_Brief_: In this exercise, each record below is to be written out again exactly.

_Provided records_:
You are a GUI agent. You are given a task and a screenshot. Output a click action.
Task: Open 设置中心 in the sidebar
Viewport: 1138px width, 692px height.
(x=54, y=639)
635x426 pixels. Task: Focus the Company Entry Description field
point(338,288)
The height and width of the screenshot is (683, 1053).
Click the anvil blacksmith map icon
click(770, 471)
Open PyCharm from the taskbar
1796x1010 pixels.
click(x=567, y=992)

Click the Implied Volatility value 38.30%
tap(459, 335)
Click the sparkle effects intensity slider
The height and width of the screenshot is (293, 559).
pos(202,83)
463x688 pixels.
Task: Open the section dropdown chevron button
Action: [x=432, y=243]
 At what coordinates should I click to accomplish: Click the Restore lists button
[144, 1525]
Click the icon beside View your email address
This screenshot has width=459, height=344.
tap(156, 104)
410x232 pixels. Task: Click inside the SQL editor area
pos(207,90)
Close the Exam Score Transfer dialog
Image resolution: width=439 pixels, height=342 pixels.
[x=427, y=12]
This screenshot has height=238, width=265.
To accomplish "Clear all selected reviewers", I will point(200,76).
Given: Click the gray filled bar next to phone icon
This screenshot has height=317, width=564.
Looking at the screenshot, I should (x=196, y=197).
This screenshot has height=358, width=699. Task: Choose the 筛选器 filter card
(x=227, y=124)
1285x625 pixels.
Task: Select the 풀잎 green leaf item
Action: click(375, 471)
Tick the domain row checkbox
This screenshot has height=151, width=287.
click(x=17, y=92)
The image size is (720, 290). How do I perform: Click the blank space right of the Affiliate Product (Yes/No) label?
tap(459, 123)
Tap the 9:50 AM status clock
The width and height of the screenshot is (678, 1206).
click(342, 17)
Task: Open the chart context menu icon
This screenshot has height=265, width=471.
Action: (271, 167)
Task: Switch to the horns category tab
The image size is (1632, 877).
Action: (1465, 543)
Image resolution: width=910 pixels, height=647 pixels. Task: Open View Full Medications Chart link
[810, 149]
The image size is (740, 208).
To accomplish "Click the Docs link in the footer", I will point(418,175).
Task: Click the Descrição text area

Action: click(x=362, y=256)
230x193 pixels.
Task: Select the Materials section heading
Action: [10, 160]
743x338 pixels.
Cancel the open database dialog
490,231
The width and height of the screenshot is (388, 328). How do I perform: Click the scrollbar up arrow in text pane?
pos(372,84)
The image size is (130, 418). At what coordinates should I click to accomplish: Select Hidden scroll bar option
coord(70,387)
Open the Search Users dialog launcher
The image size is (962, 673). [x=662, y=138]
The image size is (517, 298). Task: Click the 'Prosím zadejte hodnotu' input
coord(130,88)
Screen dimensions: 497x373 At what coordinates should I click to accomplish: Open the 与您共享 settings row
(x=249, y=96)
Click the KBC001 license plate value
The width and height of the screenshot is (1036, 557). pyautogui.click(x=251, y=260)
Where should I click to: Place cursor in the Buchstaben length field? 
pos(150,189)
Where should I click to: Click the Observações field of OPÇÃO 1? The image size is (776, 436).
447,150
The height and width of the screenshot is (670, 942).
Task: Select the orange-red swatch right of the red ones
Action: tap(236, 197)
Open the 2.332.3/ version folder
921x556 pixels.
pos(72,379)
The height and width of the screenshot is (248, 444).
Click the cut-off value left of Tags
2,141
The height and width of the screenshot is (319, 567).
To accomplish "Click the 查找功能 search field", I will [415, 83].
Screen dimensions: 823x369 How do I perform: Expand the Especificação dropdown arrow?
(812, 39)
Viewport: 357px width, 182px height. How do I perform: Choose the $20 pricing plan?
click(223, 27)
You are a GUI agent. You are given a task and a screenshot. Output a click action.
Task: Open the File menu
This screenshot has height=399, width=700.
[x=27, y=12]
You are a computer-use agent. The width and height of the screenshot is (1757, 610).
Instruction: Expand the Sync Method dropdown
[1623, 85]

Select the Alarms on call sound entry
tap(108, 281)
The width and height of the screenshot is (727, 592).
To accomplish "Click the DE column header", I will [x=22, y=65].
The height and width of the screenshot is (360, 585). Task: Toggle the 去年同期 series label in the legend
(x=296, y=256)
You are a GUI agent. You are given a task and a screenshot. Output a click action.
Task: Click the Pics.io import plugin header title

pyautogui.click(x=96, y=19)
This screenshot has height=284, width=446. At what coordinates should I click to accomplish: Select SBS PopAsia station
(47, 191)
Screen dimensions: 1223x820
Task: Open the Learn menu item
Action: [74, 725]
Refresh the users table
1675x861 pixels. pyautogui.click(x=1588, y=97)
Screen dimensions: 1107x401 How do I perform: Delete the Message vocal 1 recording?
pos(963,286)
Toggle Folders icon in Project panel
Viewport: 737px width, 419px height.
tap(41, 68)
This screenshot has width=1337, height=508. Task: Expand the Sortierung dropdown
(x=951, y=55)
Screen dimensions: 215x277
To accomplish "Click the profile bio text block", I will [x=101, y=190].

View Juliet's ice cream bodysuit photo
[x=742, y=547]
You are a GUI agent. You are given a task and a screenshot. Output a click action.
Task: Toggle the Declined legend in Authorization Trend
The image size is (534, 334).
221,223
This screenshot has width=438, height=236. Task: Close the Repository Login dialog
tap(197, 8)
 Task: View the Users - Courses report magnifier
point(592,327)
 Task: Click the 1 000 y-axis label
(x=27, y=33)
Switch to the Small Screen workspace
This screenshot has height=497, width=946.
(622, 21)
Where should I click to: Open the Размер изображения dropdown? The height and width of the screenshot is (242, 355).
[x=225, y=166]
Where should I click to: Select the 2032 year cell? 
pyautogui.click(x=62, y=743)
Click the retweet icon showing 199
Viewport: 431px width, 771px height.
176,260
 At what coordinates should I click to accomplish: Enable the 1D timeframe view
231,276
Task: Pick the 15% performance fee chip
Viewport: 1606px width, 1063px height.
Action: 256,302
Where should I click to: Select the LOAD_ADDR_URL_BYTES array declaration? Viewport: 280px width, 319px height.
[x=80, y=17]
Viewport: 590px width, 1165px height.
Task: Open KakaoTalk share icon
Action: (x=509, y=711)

_Answer for this exercise_:
You are a GUI agent. You are given a task and a screenshot. Output a click action.
Task: Open 设置中心 in the sidebar
Viewport: 1138px width, 692px height.
(x=54, y=639)
635x426 pixels. Task: Focus the Company Entry Description field
point(338,288)
The height and width of the screenshot is (683, 1053).
Click the anvil blacksmith map icon
click(770, 471)
Open PyCharm from the taskbar
1796x1010 pixels.
click(x=567, y=992)

Click the Implied Volatility value 38.30%
tap(459, 335)
Click the sparkle effects intensity slider
The height and width of the screenshot is (293, 559).
pos(202,83)
463x688 pixels.
Task: Open the section dropdown chevron button
Action: [x=432, y=243]
 At what coordinates should I click to accomplish: Click the Restore lists button
[144, 1525]
Click the icon beside View your email address
This screenshot has width=459, height=344.
tap(156, 104)
410x232 pixels. Task: Click inside the SQL editor area
pos(207,90)
Close the Exam Score Transfer dialog
Image resolution: width=439 pixels, height=342 pixels.
[x=427, y=12]
This screenshot has height=238, width=265.
To accomplish "Clear all selected reviewers", I will point(200,76).
Given: Click the gray filled bar next to phone icon
This screenshot has height=317, width=564.
Looking at the screenshot, I should (x=196, y=197).
This screenshot has height=358, width=699. Task: Choose the 筛选器 filter card
(x=227, y=124)
1285x625 pixels.
Task: Select the 풀잎 green leaf item
Action: click(375, 471)
Tick the domain row checkbox
This screenshot has height=151, width=287.
click(x=17, y=92)
The image size is (720, 290). How do I perform: Click the blank space right of the Affiliate Product (Yes/No) label?
tap(459, 123)
Tap the 9:50 AM status clock
The width and height of the screenshot is (678, 1206).
click(342, 17)
Task: Open the chart context menu icon
This screenshot has height=265, width=471.
Action: (271, 167)
Task: Switch to the horns category tab
The image size is (1632, 877).
Action: (1465, 543)
Image resolution: width=910 pixels, height=647 pixels. Task: Open View Full Medications Chart link
[810, 149]
The image size is (740, 208).
To accomplish "Click the Docs link in the footer", I will point(418,175).
Task: Click the Descrição text area

Action: click(x=362, y=256)
230x193 pixels.
Task: Select the Materials section heading
Action: [10, 160]
743x338 pixels.
Cancel the open database dialog
490,231
The width and height of the screenshot is (388, 328). How do I perform: Click the scrollbar up arrow in text pane?
pos(372,84)
The image size is (130, 418). At what coordinates should I click to accomplish: Select Hidden scroll bar option
coord(70,387)
Open the Search Users dialog launcher
The image size is (962, 673). [x=662, y=138]
The image size is (517, 298). Task: Click the 'Prosím zadejte hodnotu' input
coord(130,88)
Screen dimensions: 497x373 At what coordinates should I click to accomplish: Open the 与您共享 settings row
(x=249, y=96)
Click the KBC001 license plate value
The width and height of the screenshot is (1036, 557). pyautogui.click(x=251, y=260)
Where should I click to: Place cursor in the Buchstaben length field? 
pos(150,189)
Where should I click to: Click the Observações field of OPÇÃO 1? The image size is (776, 436).
447,150
The height and width of the screenshot is (670, 942).
Task: Select the orange-red swatch right of the red ones
Action: tap(236, 197)
Open the 2.332.3/ version folder
921x556 pixels.
pos(72,379)
The height and width of the screenshot is (248, 444).
Click the cut-off value left of Tags
2,141
The height and width of the screenshot is (319, 567).
To accomplish "Click the 查找功能 search field", I will [415, 83].
Screen dimensions: 823x369 How do I perform: Expand the Especificação dropdown arrow?
(812, 39)
Viewport: 357px width, 182px height. How do I perform: Choose the $20 pricing plan?
click(223, 27)
You are a GUI agent. You are given a task and a screenshot. Output a click action.
Task: Open the File menu
This screenshot has height=399, width=700.
[x=27, y=12]
You are a computer-use agent. The width and height of the screenshot is (1757, 610).
Instruction: Expand the Sync Method dropdown
[1623, 85]

Select the Alarms on call sound entry
tap(108, 281)
The width and height of the screenshot is (727, 592).
To accomplish "Click the DE column header", I will [x=22, y=65].
The height and width of the screenshot is (360, 585). Task: Toggle the 去年同期 series label in the legend
(x=296, y=256)
You are a GUI agent. You are given a task and a screenshot. Output a click action.
Task: Click the Pics.io import plugin header title

pyautogui.click(x=96, y=19)
This screenshot has height=284, width=446. At what coordinates should I click to accomplish: Select SBS PopAsia station
(47, 191)
Screen dimensions: 1223x820
Task: Open the Learn menu item
Action: [74, 725]
Refresh the users table
1675x861 pixels. pyautogui.click(x=1588, y=97)
Screen dimensions: 1107x401 How do I perform: Delete the Message vocal 1 recording?
pos(963,286)
Toggle Folders icon in Project panel
Viewport: 737px width, 419px height.
tap(41, 68)
This screenshot has width=1337, height=508. Task: Expand the Sortierung dropdown
(x=951, y=55)
Screen dimensions: 215x277
To accomplish "Click the profile bio text block", I will [x=101, y=190].

View Juliet's ice cream bodysuit photo
[x=742, y=547]
You are a GUI agent. You are given a task and a screenshot. Output a click action.
Task: Toggle the Declined legend in Authorization Trend
The image size is (534, 334).
221,223
This screenshot has width=438, height=236. Task: Close the Repository Login dialog
tap(197, 8)
 Task: View the Users - Courses report magnifier
point(592,327)
 Task: Click the 1 000 y-axis label
(x=27, y=33)
Switch to the Small Screen workspace
This screenshot has height=497, width=946.
(622, 21)
Where should I click to: Open the Размер изображения dropdown? The height and width of the screenshot is (242, 355).
[x=225, y=166]
Where should I click to: Select the 2032 year cell? 
pyautogui.click(x=62, y=743)
Click the retweet icon showing 199
Viewport: 431px width, 771px height.
176,260
 At what coordinates should I click to accomplish: Enable the 1D timeframe view
231,276
Task: Pick the 15% performance fee chip
Viewport: 1606px width, 1063px height.
Action: 256,302
Where should I click to: Select the LOAD_ADDR_URL_BYTES array declaration? Viewport: 280px width, 319px height.
[x=80, y=17]
Viewport: 590px width, 1165px height.
Task: Open KakaoTalk share icon
Action: (x=509, y=711)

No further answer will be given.